Campos has been working to help secure internet for Austin, a town in central Nevada at the northern tip of the Humboldt-Toiyabe National Forest. “I pull into Austin and can’t even get a Wi-Fi signal,” Campos says. “It’s terrible when you think about the kids; they deserve the same educational opportunities as kids in Reno or Carson City. Those kids don’t have that opportunity. That’s what we’re working on.”
Campos usually starts by seeking a short-term internet solution, such as wireless. Once the gap is bridged, she works on a long-term solution, such as procuring fiber optic cables. Campos speaks passionately about her mission of connecting Nevadans to the world writ large. She acknowledges that the logistics of wireless connectivity can make the eyes glaze over, so she tries to keep the explanations simple while focusing on the huge community impact of her work.
Amid our highly polarized political climate, bringing broadband to rural Nevada is one goal that both sides support.
Sen. Catherine Cortez Masto, D-Nev., along with Sen. Cory Gardner, R-Colo, recently introduced the Access Broadband Act, which seeks to streamline access to federal broadband resources.
“Sen. Cortez Masto recognizes the rural/urban digital divide in Nevada,” Campos said in an email. “I feel we are so lucky to have Sen. Cortez Masto to . make our state a better place for education, health care, public safety and economic development.”
On the other side of the aisle, outgoing Sen. Dean Heller said in a press statement that one of his top priorities is “working to make sure that small businesses and students in all corners of Nevada have the tools — such as access to high-speed internet — to be successful.” He released that statement to celebrate the fact that Lincoln County will receive $6,944,000 from the USDA Telecommunications Infrastructure Loan Program to improve broadband services.
Campos says the money will be used specifically to “maintain existing infrastructure, upgrade equipment and expand fixed-wireless broadband systems, making it easier to access high-speed internet.”
In June, Heller also helped introduce a bill to streamline the application process to construct broadband infrastructure on federal lands. The bill would create a 270-day deadline for the Department of Interior and U.S. Forest Service to respond to applications. No response would equate to an approval.
The short answer to the question of who gets federal broadband funding is: Those who ask for it. The squeaky wheel gets faster internet, to paraphrase an old adage.
But when it comes to government bureaucracy, the asking isn’t so simple or straightforward. Each federal program has different processes, which can be lengthy and take up to a year. This is why the state office is so vital in helping different groups get internet.

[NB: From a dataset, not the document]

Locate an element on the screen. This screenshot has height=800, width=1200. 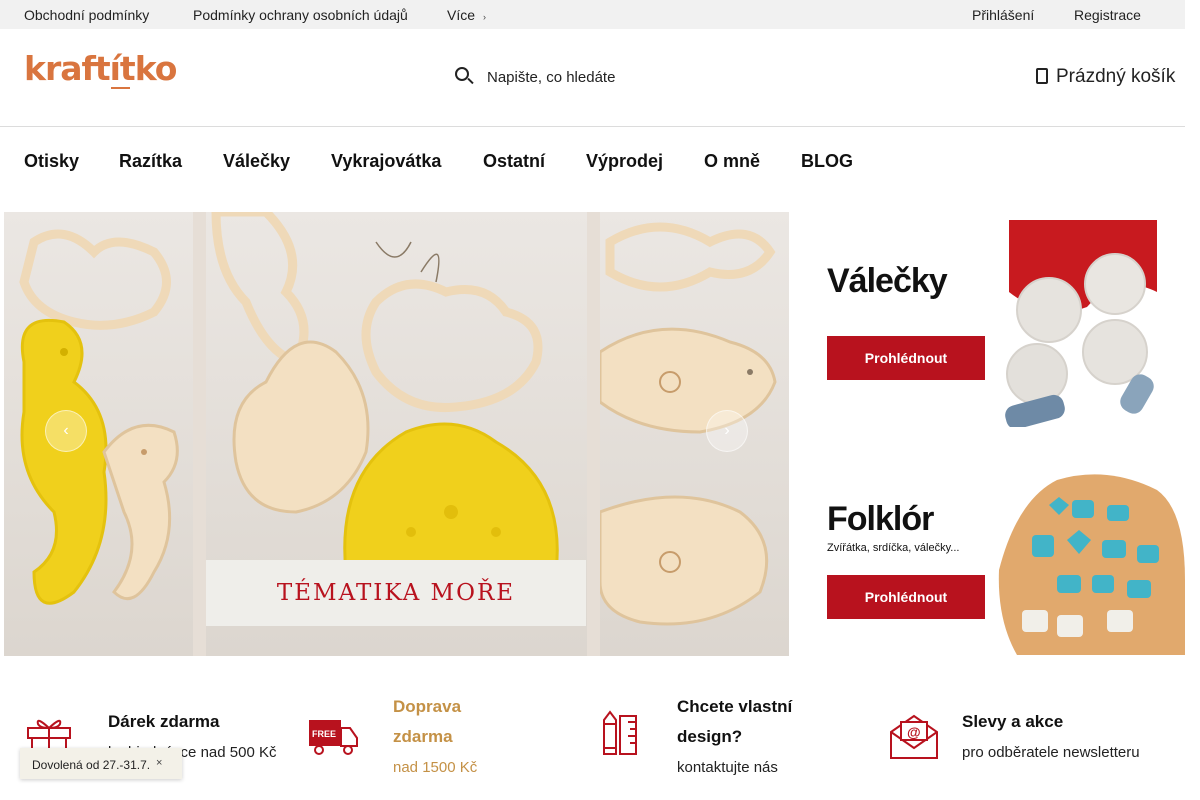
mail-envelope-icon: @ is located at coordinates (914, 736).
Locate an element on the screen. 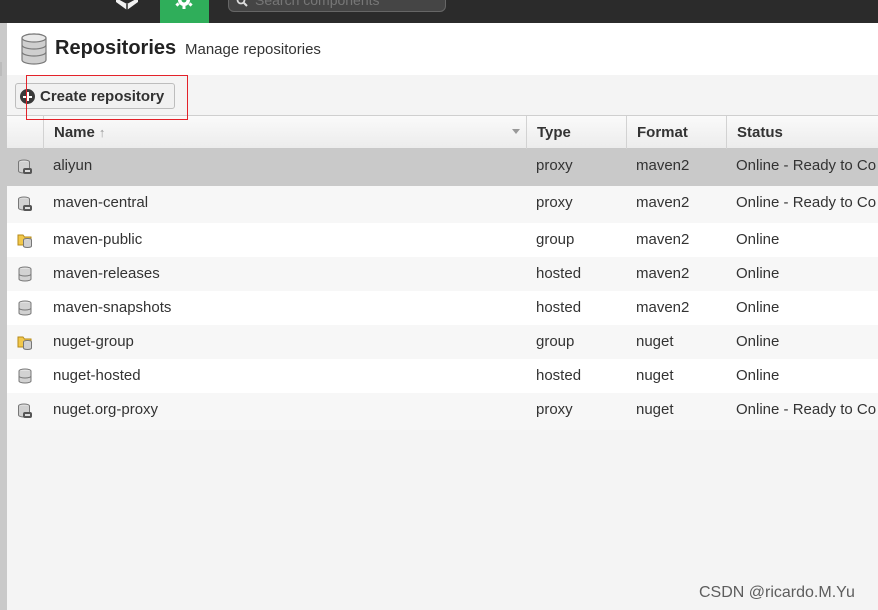 The width and height of the screenshot is (878, 610). page-subtitle: Manage repositories is located at coordinates (253, 50).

Tribal lands are often both remote and underserved, so the state office works to help various groups. Right now, the office is working with Lovelock Indian Colony, Ely Shoshone Tribe, Reno Sparks Indian Colony and Owyhee Shoshone/Paiute Tribe. “We are working individually with these tribes to get fiber assets when and where possible, or at least a very good wireless solution,” Campos says. “We help them find solutions so their tribe and tribal entities have the same opportunities as any other entity in the state.”

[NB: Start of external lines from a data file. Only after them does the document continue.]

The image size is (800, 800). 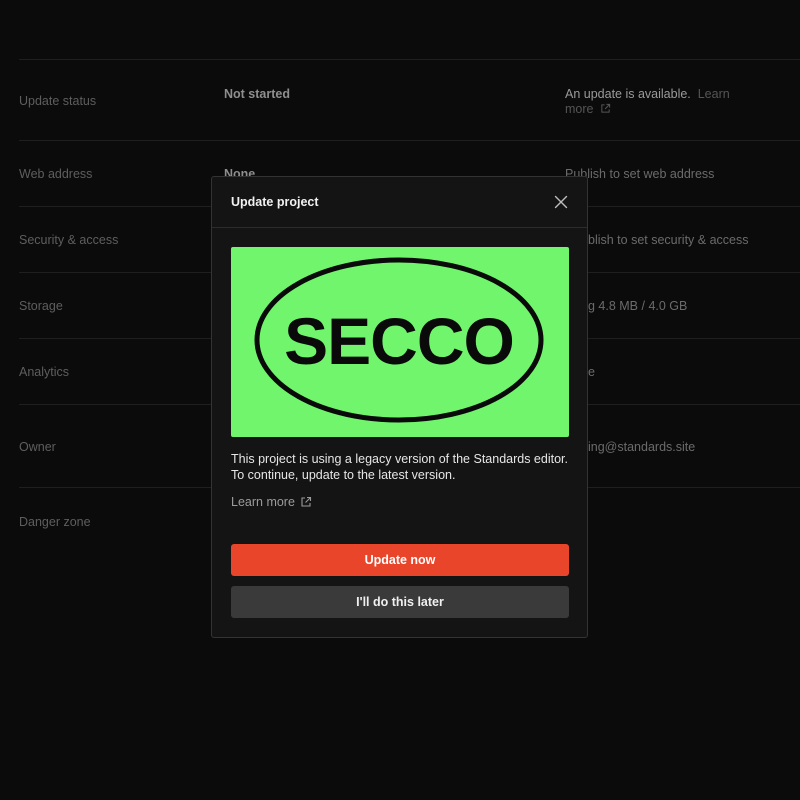 What do you see at coordinates (56, 174) in the screenshot?
I see `row-label: Web address` at bounding box center [56, 174].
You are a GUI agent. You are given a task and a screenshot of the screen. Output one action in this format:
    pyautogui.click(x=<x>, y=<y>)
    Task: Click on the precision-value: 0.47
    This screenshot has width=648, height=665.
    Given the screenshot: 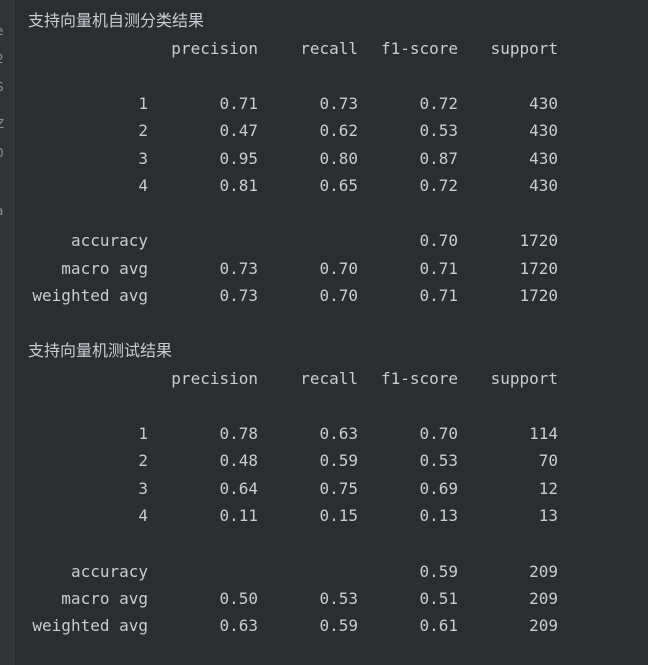 What is the action you would take?
    pyautogui.click(x=238, y=130)
    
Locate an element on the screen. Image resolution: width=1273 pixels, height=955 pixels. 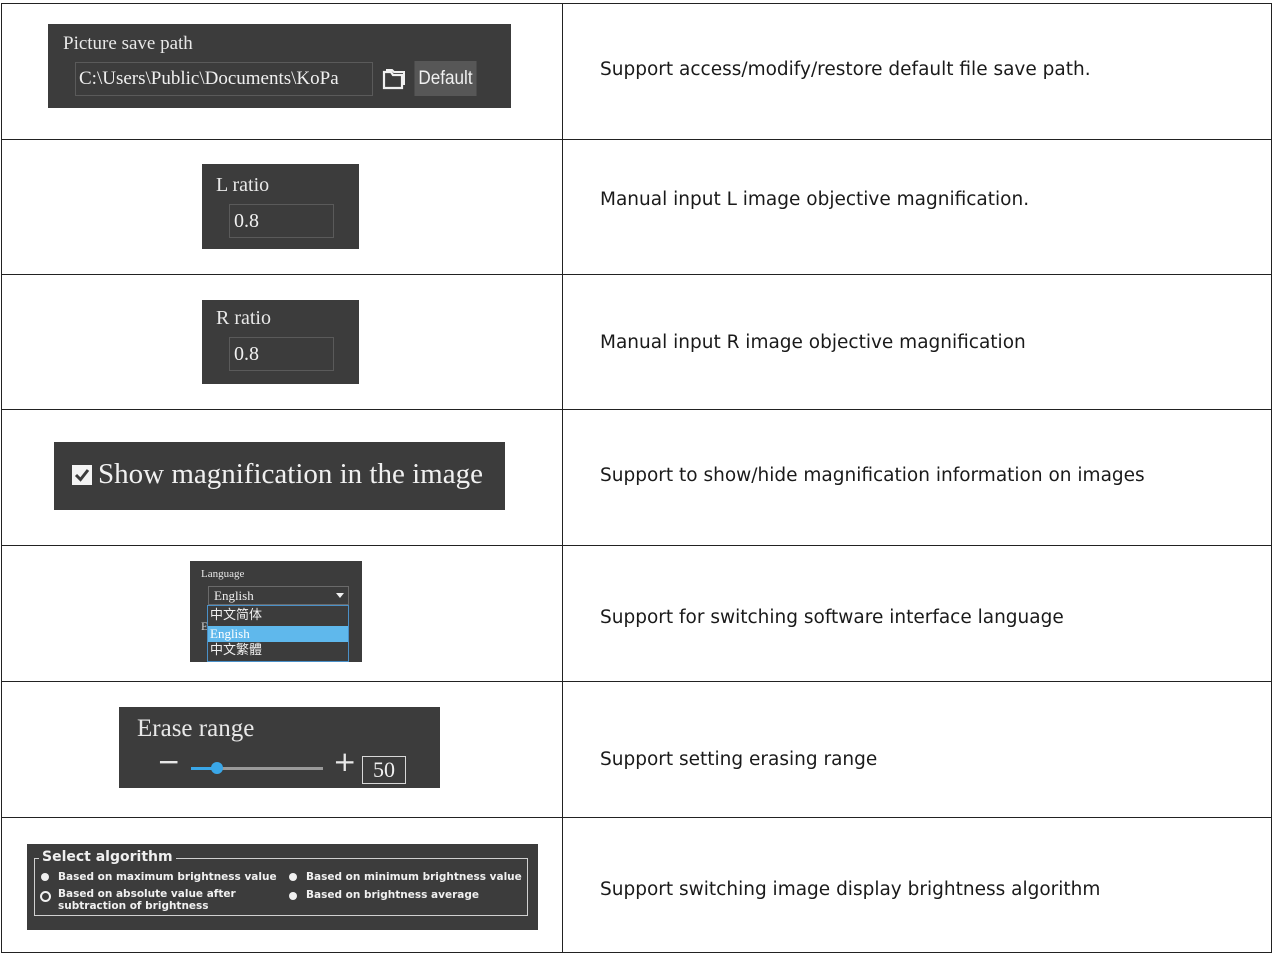
radio-min-brightness is located at coordinates (293, 877).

Some of the programs that the Nevada state office helps applicants navigate are the Universal Services Administrative Services program (called the E-rate for schools and libraries) and the federal program from Universal Services Administrative Services (called the Rural Health Care program). Campos says the state office also helps identify funding sources, such as the USDA and the Department of Commerce. The Nevada office has successfully launched a program called the Whole Community Connectivity Approach in White Pine, Elko, Pershing and Humboldt counties.
“Some of these programs can have cumbersome application processes, reviewing processes, evaluation processes,” Campos says. “The key word here is ‘processes,’ and that can scare off potential applicants. Some people and/or entities do not have technical writing skills or network design skills, so that leaves them having to hire an outside consultant, and that can be lots of money that these tribes or rural areas do not have, so any kind of streamlining is welcomed.”